Development Log, September 2024
2024/09/30
Recently I saw someone else’s dev log and I thought starting my own could be a good learning and reflection opportunity.
Hopefully this will be a monthly thing. Lots of development happened this month, so there’s a few things to write about. Expect shorter entries in the future.
Approach
Approach is the app I built for iOS and Android. I spent a lot of this month focused on the Android version, rebuilding a feature that had been cut as part of my rewrite to Jetpack Compose over the past year.
Teams
Originally built in, I think, 2016, as a way for people to record scores for more than 1 person at a time, I opted to cut Teams from the MVP for the 4.0.0 release of the app this past August. Instead, I made it possible to pick multiple bowlers at once from the home screen and start recording scores for them. But the feature was half-baked – users complained they weren’t sure how to see scores for more than one bowler at a time, they made mistakes recording and it was unclear how to go back to previous bowlers, and mostly they just didn’t know the feature existed. Discoverability is hard.

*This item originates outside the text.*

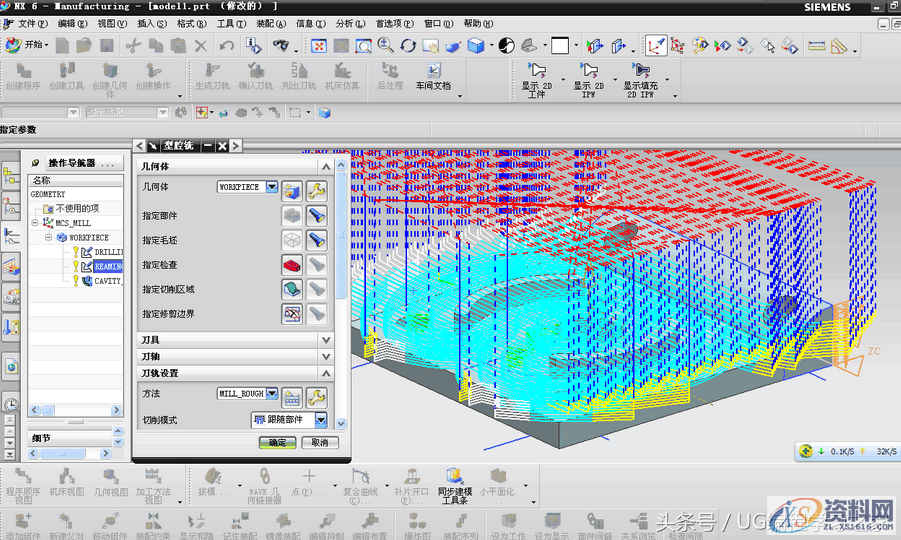Click the 指定修剪边界 select icon

pyautogui.click(x=292, y=314)
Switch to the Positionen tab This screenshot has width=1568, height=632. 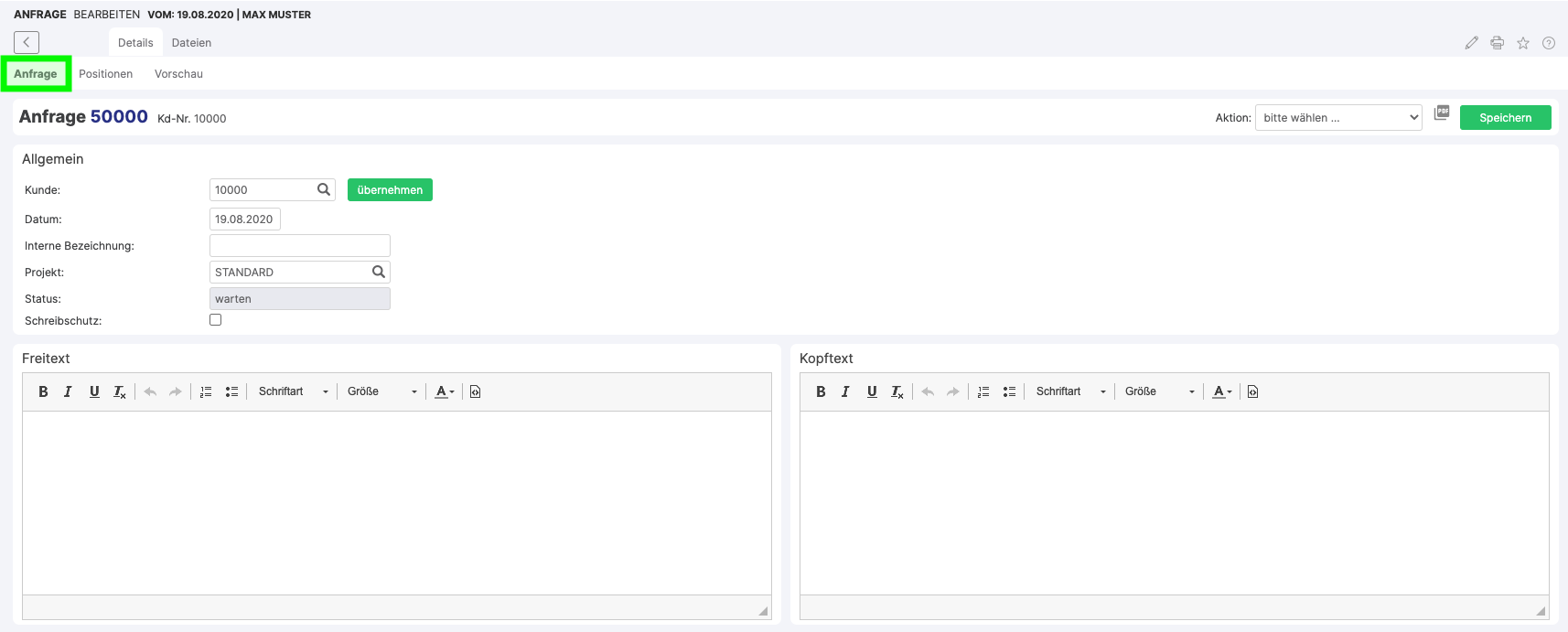[105, 74]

Throughout August and September I completely rewrote the Teams functionality, returning it to its former glory as a top-level Tab in the Overview.
Users can now create teams by selecting any number of bowlers, and record a new league series or tournament for all members of the team simultaneously. Teams also now have their own stats, for all the series the user’s recorded under the series.
Swift 6
For the iOS version of Approach, I made 2 overall improvements. First, I migrated the app fully to Swift 6. Mostly this was made incredibly easy with the work done by the Pointfreeco team and their migration of The Composable Architecture, which the iOS version uses.
Halloween Icons
Finally, as a treat for the iOS users (and a trick for the Android users, who bought phones that don’t support custom icons), I designed 3 new app icons:
Narrow
This season, instead of 5-Pin Bowling, as I usually do, I’ve opted to join a Lawn Bowling league. As a result and mostly as a joke, I’ve started a small Lawn Bowling app I’m calling Narrow. It’ll act partially as an opportunity to learn a bit of SwiftData in an environment where I can play around with it, and it will mostly simply record your ends and keep a record of your games.
So far it consists of just a short list of leagues, and you can create a date entry for a game, and add bowlers’ names to your game. Mostly I’ve been trying to workout how to get SwiftData to best interact with the Composable Architecture, as well as resisting just scrapping SwiftData altogether and returning to GRDB.